The current drivers of innovation in the public sector are easy to spot. Internal pressures from budgetary constraints, policy failures and rising professional ambitions of public employees as well as external pressures from demanding citizens and stakeholders, critical publics, inquisitorial mass media and political demand for enhancing the structural or systemic competitiveness of nation states in the face of globalization have all contributed to placing innovation at the top of the public sector agenda where it is likely to stay for quite some time.
Innovation can be defined as the development and implementation of new and creative ideas that creates some kind of step-change. As such, innovation creates new policies, services and organizational designs that break with common wisdom and established practices in a certain context. Multi-actor collaboration offers a promising method for spurring in public innovation. By bringing together public and private actors in collaborative processes the problem understanding is improved, the richness of ideas is increased, processes of mutual learning are encouraged and there is a good chance that participation will foster a joint ownership to the new and bold solutions.
However, given that the public sector has been dominated by bureaucratic logics emphasizing stability, hierarchical rule and specialized decision making and service production, and given the recent attempt of executive managers to incorporate a market-based logic based on competitive tendering of public service production, the idea that public innovation should be driven by trust-based collaboration between a plurality of public and private actors might appear unrealistic and far-fetched. However, there are also crucial drivers supporting the enhancement of collaborative innovation.
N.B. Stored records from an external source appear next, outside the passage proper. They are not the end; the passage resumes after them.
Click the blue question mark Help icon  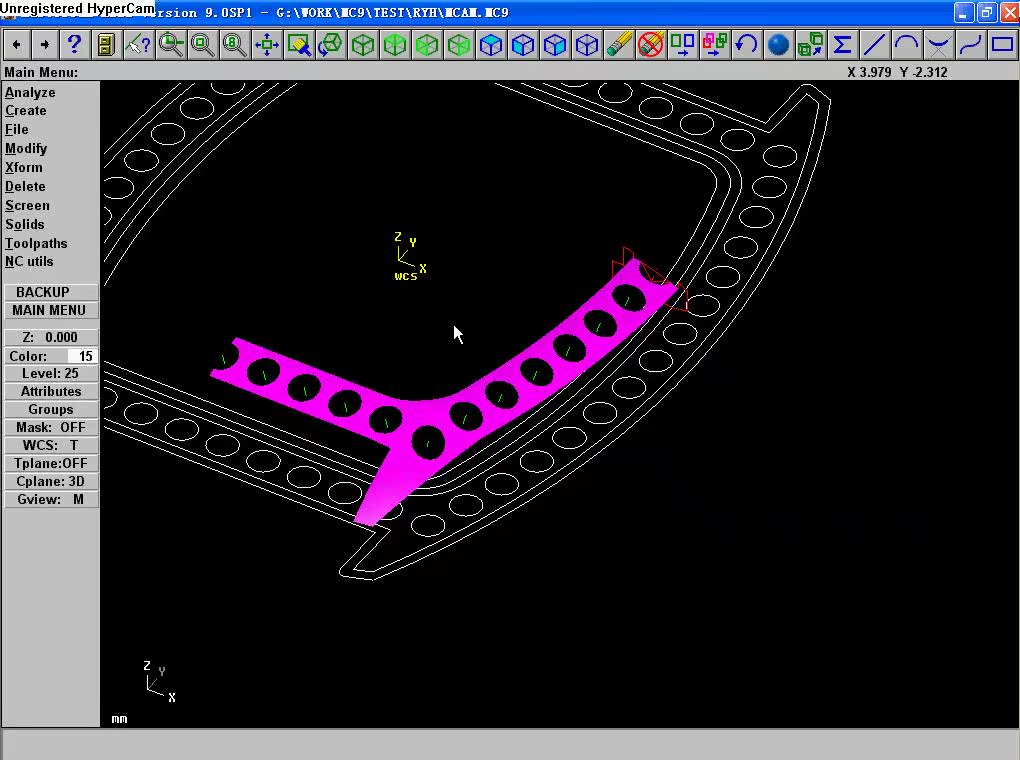[x=74, y=45]
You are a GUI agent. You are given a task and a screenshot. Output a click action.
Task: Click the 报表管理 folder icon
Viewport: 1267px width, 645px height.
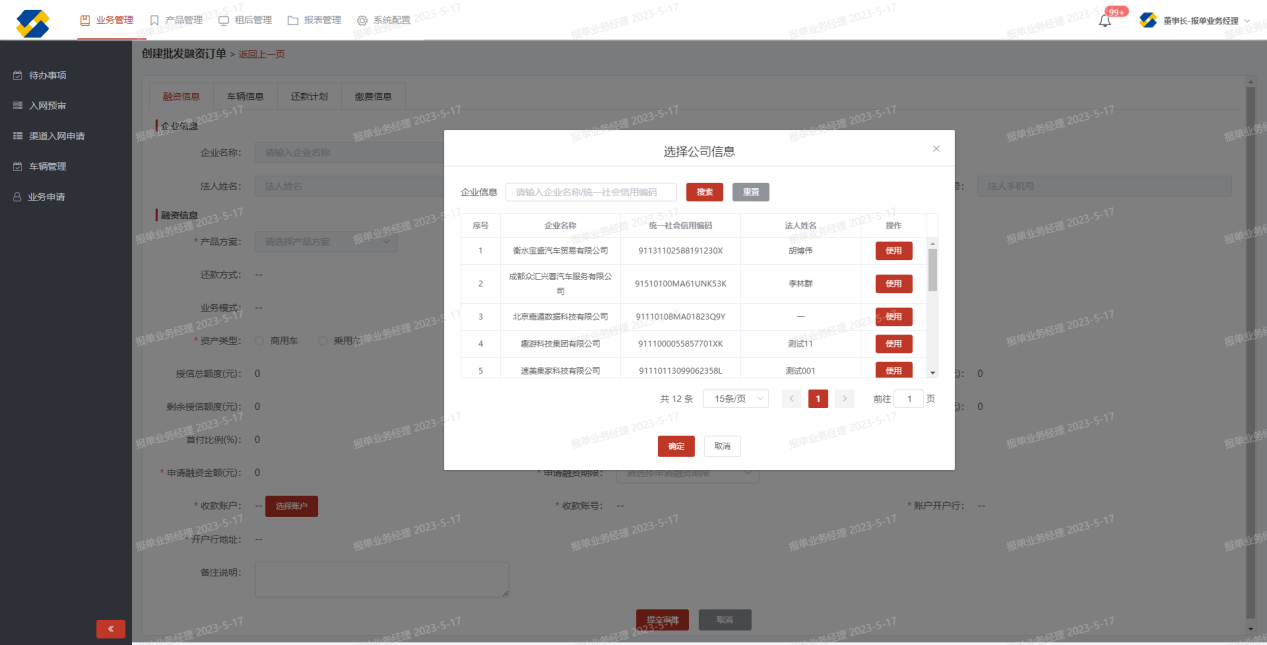pyautogui.click(x=293, y=20)
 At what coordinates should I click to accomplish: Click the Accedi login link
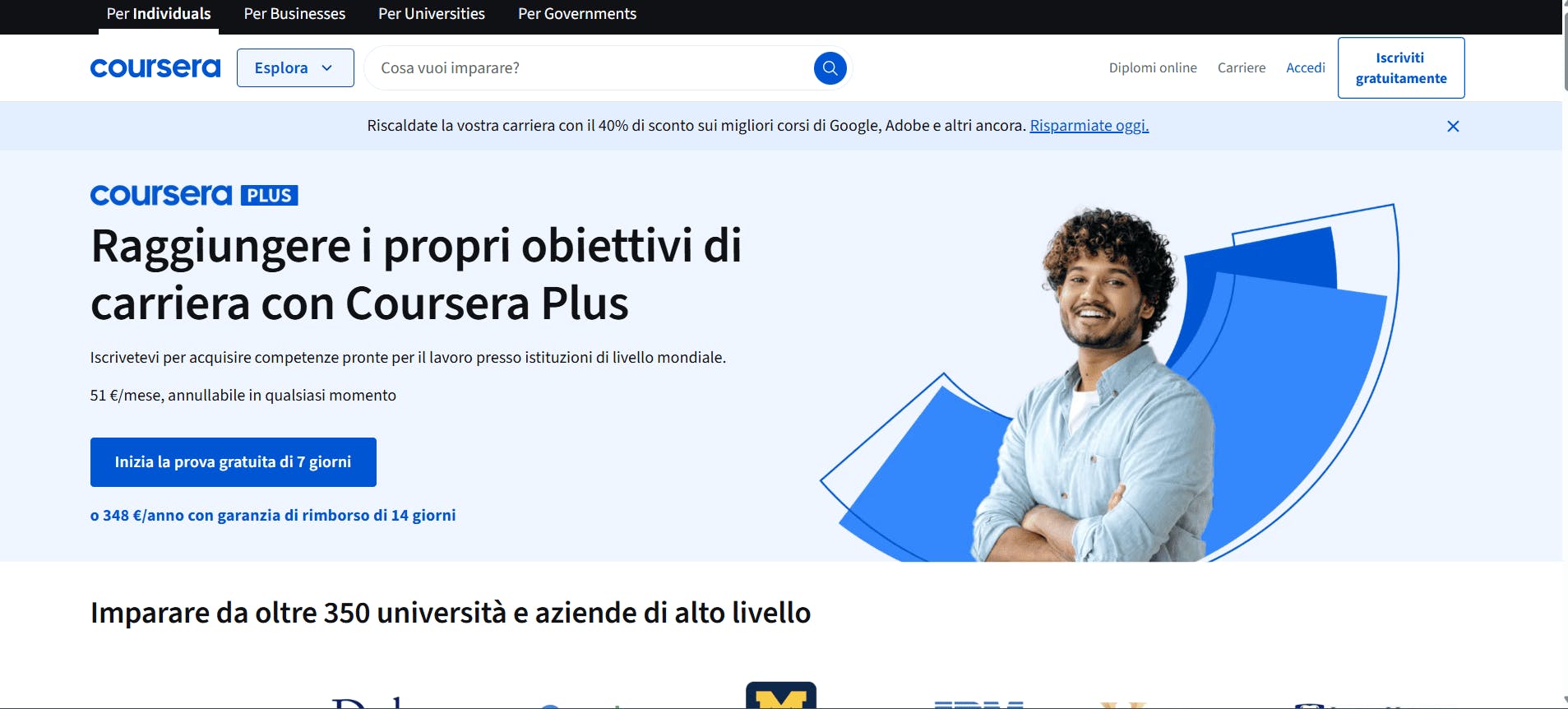(1306, 67)
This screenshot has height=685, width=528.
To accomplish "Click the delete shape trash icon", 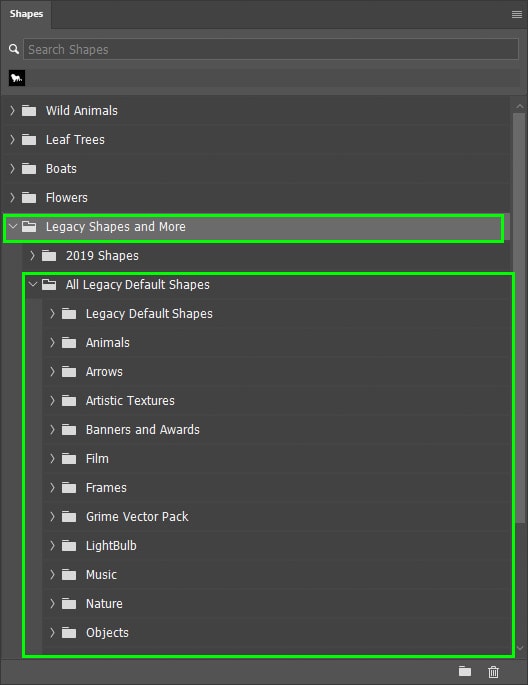I will point(493,671).
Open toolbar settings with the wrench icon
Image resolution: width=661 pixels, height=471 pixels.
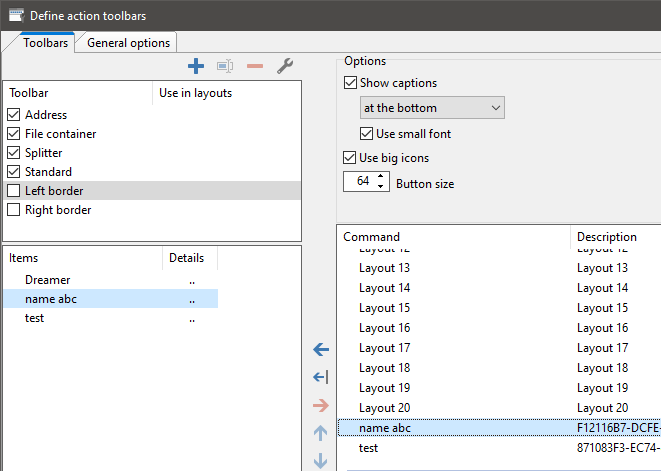285,66
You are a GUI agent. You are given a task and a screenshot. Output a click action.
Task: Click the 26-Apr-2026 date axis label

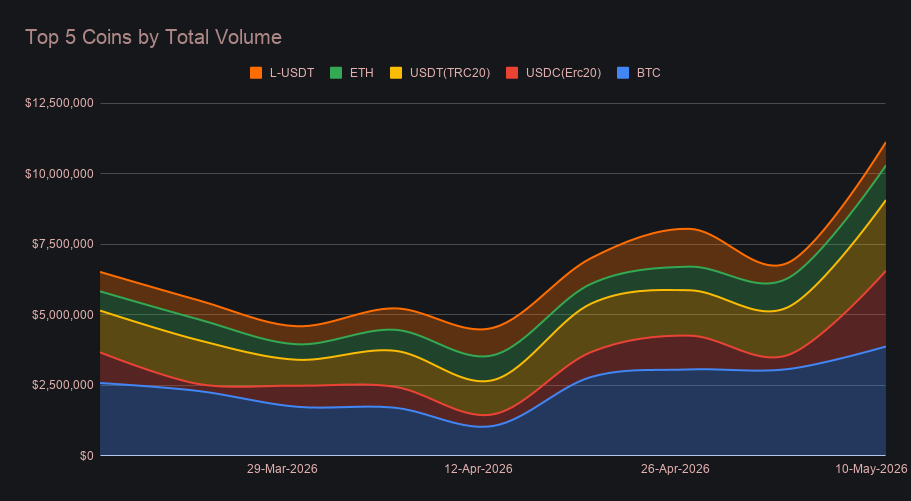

The public character of the wicked and unruly problems confronting the public sector may encourage cross-sectoral participation and the absence of cut-throat competition makes interorganizational collaboration easier in the public sector than in the private sector.
Nevertheless, there are a number of barriers to collaborative innovation in the public sector. It is often difficult to get the relevant and affected actors to interact in a constructive way and the interaction may lead to conflict rather than collaboration. Even in well-functioning collaboratives there is no guarantee that collaboration will lead to innovation. Innovation management plays a key role in driving the process from interaction, via collaboration, to innovation. As such, public managers must play the role of conveners, facilitators and catalysts.
The role of the convener is to bring together the relevant actors and spur interaction in order to trigger an initial exchange of information, views and ideas. The role of the facilitator is to get the actors to collaborate and thus to manage their internal differences in a constructive manner and engage in processes of mutual learning that bring them beyond the least common denominator. The role of the catalyst is to create appropriate disturbances and encourage the actors to think out of the box and use the competences and capacities of the different actors to develop and implement new and bold solutions.
I shall elaborate on these points more during my presentation in Bristol.
Jacob is director of the Centre for Democratic Network Governance in The Department of Society and Globalisation, Roskilde University.